To test Qubes VMs and templates you get a malware list or go to sites that are on the block lists. You get a percentage.

I would like people that are not on i2p to stay out of it. Gestapo Sven was stripped of his moderator badge and likes power trips. I have no idea about Rusty but seems to be in the same league. Download and test the template. SB might stand from Silver Blue. i2p people know!

Sven · December 12, 2022, 2:29am

I linked to a summary or your past contributions and pointed out that you haven’t described HOW you arrived at your claims. In my memory that is somewhat of a theme with your posts. I wouldn’t call this an attack but a request to establish your credibility.

The issue with your account name on the other hand is that you give the impression to represent a project, which I am not sure you have any right to do. That is in fact something we don’t want here and we have asked users in the past to clarify or change their alias. Would you please provide information to @deeplow or another moderator of your choice that you are authorized to speak for the i2p project? If that’s not the case please change your alias.
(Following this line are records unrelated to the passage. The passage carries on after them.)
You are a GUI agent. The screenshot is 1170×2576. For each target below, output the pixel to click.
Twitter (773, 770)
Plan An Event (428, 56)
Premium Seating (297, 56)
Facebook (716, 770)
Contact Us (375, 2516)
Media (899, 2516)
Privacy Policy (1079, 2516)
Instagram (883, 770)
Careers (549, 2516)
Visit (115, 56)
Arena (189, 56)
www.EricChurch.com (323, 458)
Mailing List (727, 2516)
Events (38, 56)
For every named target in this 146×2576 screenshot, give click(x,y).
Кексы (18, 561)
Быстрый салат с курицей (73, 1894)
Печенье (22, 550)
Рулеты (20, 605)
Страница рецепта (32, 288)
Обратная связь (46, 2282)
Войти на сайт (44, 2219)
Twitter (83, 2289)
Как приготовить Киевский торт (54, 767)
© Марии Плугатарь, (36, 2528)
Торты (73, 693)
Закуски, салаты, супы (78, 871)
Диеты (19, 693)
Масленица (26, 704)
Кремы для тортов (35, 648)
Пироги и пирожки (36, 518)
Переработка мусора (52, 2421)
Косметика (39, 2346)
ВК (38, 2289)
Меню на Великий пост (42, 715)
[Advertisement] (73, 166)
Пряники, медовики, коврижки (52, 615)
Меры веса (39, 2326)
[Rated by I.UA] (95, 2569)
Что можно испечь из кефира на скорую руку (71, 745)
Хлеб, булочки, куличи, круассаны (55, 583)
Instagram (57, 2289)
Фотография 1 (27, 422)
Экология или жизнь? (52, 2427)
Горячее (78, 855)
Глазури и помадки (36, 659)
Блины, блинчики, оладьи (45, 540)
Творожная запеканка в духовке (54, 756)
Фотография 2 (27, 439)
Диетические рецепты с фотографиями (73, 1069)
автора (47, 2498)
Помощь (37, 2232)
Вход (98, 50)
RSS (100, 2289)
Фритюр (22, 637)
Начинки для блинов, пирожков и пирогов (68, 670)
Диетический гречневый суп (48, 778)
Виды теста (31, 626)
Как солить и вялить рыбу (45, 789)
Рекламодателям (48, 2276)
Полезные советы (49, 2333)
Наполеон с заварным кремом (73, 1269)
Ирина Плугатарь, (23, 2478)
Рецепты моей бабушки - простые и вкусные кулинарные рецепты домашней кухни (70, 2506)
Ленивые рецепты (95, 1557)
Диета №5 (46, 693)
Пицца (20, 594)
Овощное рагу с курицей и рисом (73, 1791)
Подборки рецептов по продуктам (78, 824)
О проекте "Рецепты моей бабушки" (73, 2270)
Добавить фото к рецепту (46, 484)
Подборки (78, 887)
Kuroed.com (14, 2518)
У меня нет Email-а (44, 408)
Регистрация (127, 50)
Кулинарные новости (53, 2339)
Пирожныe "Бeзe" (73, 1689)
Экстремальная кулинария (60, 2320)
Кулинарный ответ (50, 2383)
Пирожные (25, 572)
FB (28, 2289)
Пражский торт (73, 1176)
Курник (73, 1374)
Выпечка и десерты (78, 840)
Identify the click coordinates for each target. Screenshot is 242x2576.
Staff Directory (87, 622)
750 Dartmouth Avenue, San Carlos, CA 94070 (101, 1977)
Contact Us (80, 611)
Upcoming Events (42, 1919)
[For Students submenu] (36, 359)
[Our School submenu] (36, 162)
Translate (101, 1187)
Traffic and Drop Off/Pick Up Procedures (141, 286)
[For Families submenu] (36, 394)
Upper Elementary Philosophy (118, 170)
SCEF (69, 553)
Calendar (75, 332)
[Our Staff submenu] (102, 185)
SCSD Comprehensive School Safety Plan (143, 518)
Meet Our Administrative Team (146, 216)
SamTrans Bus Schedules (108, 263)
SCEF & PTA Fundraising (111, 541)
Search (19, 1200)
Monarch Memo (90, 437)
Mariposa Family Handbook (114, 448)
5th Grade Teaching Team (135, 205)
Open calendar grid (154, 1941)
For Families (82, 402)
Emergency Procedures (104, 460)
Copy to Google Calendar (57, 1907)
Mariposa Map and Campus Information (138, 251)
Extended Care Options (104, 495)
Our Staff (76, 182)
Contrary to your impression I am neither a moderator (in this and most other categories) nor an admin of this forum. I also do not speak for this or any other project.

Although I was born and grew up in Germany, it wasn’t the half that had a Gestapo

Confused · December 12, 2022, 9:10pm

tanky0u · December 13, 2022, 6:37pm

Don’t care never asked. Started using i2p. Sue me.